Tout le temps que plane son énergie ou que rampe sa faiblesse (cette énergie des autres), tout le temps que se développe son action ou que stagne son inertie (cette action des autres), l’homme est roi, fainéant ou superbe. On est ensemble effet et cause, à la fois créateur d’une création et création d’un créateur. Le mendiant de notre seuil, peut-être se rallie-t-il à César par son passé, et par son avenir au dernier éphémère.
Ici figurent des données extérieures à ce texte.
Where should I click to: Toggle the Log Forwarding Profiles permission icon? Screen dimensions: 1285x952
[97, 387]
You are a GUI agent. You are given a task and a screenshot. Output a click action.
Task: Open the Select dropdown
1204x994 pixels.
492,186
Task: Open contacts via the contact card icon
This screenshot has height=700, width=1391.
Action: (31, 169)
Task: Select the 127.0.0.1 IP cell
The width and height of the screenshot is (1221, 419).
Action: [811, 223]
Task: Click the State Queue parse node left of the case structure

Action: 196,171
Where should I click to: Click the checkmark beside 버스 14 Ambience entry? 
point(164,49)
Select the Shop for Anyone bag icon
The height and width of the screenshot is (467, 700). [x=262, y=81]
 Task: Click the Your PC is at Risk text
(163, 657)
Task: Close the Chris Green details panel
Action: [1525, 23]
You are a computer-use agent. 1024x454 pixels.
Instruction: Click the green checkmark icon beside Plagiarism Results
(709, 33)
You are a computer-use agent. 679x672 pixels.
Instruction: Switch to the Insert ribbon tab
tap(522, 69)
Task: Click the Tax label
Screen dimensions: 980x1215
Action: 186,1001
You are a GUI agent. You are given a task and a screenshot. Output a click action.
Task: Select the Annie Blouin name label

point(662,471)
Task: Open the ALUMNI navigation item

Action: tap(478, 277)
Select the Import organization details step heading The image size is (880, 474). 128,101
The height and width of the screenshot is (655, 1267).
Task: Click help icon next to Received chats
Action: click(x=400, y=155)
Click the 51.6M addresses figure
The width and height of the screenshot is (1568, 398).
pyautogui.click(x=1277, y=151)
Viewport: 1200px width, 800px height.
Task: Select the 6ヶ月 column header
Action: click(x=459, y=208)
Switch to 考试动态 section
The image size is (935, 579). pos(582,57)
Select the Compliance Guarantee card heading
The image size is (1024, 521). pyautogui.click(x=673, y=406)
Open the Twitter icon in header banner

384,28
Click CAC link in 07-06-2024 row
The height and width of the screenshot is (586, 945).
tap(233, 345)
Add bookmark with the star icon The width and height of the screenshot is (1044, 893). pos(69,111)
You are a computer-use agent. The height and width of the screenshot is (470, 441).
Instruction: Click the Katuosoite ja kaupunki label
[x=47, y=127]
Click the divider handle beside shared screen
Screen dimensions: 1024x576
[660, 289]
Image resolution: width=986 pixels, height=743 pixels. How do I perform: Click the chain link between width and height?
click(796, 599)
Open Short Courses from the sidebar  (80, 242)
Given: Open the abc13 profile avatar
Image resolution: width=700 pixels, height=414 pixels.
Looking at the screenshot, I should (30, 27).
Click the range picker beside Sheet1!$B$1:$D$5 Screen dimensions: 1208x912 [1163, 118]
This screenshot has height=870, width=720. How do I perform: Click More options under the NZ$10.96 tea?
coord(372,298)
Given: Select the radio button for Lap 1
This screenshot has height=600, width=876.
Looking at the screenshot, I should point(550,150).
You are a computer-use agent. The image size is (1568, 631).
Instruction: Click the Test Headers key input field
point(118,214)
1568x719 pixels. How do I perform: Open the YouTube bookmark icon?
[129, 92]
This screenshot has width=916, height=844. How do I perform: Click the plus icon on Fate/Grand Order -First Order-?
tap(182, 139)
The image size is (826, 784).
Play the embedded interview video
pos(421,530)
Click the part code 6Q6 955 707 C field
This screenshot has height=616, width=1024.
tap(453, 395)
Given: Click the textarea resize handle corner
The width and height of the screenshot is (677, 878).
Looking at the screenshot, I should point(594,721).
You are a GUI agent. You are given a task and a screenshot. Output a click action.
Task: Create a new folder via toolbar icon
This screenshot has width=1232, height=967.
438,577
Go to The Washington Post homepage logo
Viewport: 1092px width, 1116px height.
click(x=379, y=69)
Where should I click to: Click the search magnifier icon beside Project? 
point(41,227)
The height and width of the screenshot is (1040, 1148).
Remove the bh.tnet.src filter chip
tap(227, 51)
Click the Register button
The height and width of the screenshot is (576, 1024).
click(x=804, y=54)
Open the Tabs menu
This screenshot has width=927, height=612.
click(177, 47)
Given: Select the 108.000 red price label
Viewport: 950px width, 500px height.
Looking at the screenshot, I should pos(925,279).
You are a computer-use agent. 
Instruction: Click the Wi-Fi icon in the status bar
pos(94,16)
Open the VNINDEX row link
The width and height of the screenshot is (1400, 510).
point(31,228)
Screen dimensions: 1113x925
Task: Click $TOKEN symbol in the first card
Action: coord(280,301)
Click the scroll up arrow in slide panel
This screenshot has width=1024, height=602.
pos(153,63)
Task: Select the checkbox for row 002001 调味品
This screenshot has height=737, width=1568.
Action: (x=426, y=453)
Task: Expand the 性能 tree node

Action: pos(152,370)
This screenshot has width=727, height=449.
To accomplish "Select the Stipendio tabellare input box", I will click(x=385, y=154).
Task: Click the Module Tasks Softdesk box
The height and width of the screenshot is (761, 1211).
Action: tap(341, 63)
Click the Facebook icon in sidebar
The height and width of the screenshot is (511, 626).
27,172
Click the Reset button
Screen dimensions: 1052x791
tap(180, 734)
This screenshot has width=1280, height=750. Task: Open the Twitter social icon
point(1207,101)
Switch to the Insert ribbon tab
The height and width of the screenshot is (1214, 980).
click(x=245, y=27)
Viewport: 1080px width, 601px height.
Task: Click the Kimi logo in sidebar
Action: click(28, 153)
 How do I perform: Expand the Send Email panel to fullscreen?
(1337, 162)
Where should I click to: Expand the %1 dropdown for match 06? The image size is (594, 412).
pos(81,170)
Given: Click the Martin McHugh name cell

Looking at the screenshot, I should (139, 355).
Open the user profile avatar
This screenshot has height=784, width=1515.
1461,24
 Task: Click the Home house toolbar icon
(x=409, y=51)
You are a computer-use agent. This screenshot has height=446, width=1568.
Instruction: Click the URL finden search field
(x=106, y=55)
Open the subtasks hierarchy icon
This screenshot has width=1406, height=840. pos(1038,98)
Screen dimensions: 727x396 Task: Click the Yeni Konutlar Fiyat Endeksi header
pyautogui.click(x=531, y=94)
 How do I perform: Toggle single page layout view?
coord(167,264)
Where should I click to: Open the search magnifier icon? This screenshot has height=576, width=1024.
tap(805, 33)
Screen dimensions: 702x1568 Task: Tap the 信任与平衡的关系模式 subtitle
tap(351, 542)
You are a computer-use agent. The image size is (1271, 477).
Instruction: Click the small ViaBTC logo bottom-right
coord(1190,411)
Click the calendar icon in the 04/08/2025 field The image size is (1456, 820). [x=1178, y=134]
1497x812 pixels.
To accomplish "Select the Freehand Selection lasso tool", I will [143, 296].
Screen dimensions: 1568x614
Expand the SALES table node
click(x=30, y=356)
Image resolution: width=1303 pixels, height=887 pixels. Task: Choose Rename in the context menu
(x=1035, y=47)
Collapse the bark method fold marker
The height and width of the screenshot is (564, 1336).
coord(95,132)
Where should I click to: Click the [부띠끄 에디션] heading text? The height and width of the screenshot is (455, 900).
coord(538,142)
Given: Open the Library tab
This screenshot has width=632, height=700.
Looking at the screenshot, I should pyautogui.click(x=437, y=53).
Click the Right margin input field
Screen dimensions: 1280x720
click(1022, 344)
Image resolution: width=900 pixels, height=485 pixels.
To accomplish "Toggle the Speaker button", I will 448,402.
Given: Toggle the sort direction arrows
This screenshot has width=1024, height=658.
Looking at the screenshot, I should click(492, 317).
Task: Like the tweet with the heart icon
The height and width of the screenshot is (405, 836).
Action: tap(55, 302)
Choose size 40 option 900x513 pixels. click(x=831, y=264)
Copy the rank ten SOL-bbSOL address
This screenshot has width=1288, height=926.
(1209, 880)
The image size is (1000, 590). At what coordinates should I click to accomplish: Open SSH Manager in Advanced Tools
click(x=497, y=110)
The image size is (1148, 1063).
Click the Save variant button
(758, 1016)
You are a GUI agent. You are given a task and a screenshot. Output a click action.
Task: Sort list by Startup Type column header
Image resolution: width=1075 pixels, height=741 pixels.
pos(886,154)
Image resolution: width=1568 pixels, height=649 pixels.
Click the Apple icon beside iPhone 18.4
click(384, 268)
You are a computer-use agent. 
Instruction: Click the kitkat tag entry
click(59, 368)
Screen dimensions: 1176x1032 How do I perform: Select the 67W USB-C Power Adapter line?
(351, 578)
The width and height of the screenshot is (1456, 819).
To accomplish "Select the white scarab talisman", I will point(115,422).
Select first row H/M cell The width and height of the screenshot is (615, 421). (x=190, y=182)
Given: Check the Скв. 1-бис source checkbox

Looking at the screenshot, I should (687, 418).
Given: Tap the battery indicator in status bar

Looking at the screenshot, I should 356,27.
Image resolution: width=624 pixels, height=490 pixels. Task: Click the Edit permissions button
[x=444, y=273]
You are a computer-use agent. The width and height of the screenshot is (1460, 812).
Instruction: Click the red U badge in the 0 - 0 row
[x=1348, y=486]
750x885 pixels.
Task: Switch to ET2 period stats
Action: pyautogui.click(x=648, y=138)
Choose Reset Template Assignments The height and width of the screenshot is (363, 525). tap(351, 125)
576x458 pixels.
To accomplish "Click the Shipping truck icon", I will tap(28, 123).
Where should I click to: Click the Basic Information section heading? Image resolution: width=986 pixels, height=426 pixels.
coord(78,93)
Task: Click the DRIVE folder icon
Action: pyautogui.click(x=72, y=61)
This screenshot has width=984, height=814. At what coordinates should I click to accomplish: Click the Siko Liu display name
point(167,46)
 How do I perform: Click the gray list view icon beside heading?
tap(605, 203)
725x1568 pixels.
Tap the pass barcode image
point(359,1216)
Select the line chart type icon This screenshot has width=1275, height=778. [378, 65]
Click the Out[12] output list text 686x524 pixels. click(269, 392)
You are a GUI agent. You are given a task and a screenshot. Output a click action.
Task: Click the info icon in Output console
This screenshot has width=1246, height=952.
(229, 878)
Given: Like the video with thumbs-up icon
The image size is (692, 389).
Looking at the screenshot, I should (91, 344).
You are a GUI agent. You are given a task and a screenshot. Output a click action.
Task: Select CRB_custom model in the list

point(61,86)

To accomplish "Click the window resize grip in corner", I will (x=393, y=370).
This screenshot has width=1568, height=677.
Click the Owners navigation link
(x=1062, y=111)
Ainsi donc, chaque être ayant pour compléments, anciens, présents, futurs, des voisins et des hôtes aimables et farouches à qui l’apparente une cohésion mystérieuse aux pathies variées, l’exprimerons-nous à travers cette atmosphère de corrélations soit par l'analyse à la façon des Primitifs qui déversent leur héros dans le ciel patrial, dans le verger d’alentour, dans la flore et la faune proches, et jusques dans l’aile du moulin et la poulie du puits, soit par la synthèse à la manière de Rembrandt qui dans une figure agglomère tous les climats, toutes les archives et tous les appétits d’une patrie. Car le génie a deux styles distincts : ou bien il thésaurise en un geste ramassé d’avare le

(i) Solitude, vide, silence : termes imaginés par l’ignorance. (S.-P. -R.)